Enfermeiros transformam protesto em ameaças e xingamentos a vereadores para forçar votação de projeto de Napoleão

Dezenas de enfermeiros lotaram as galerias da Câmara Municipal de Campina Grande na manhã desta terça-feira, 28, para pressionar os vereadores a aprovarem Projeto de Lei de autoria do vereador Napoleão Maracajá (PC do B), presidente do Sintab, que propõe a redução da jornada de trabalho da categoria para 30 horas semanais.

Como, porém, a matéria não foi votada, porque a liderança da bancada governista cobrava o parecer da Comissão de Constituição, Justiça e Redação, houve revolta, e a manifestação por pouco não descambou para um incidente grave. Alguns manifestantes, mais exaltados e estimulados por palavras de ordem dadas por pessoas através de um megafone – que, segundo dois vereadores, seriam pessoas do Sintab – batiam nos vidros que isolam o plenário, gritavam e alguns xingavam e faziam ameaças aos vereadores.

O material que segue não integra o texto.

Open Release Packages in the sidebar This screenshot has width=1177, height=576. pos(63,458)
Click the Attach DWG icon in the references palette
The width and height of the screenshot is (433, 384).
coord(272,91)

O principal alvo da ira foi a vereadora Ivonete Ludgério (PSB), líder da bancada governista, que, apesar de garantir o voto favorável da sua bancada ao projeto, deixou claro que não seriam favoráveis à votação da matéria nesta terça. Além das usuais vaias, a parlamentar foi alvo de xingamentos em termos baixos e obscenos por parte de algumas figuras mais exaltadas.

No final da sessão, diante de uma maior exacerbação dos ânimos, o vereador Murillo Galdino (PSB), que presidia os trabalhos, acionou a Polícia Militar, mas nada de mais grave aconteceu. Ivonete, contudo, não se intimidou e, ao contrário de alguns vereadores que escaparam de fininho pela porta dos fundos, foi para os jardins da Câmara conceder entrevista.

Do que foi possível depreender da discussão, Napoleão Maracajá estava respaldado no Regimento Interno da Câmara para exigir a votação do projeto, que, contudo, como outros que aguardam, emperrados, na secretaria parlamentar, não foi colocado em pauta pela presidência.

Por outro lado, Napoleão Maracajá erra gravemente ao permitir que manifestações cheguem a tamanha animosidade, sobretudo porque qualquer incidente de maior gravidade seria, fatalmente, colocado na sua conta como presidente do Sintab. Hoje, nos corredores da Câmara, o parlamentar/sindicalista já era alvo de duras críticas dos seus pares, que se sentiram ameaçados pela força do Sintab.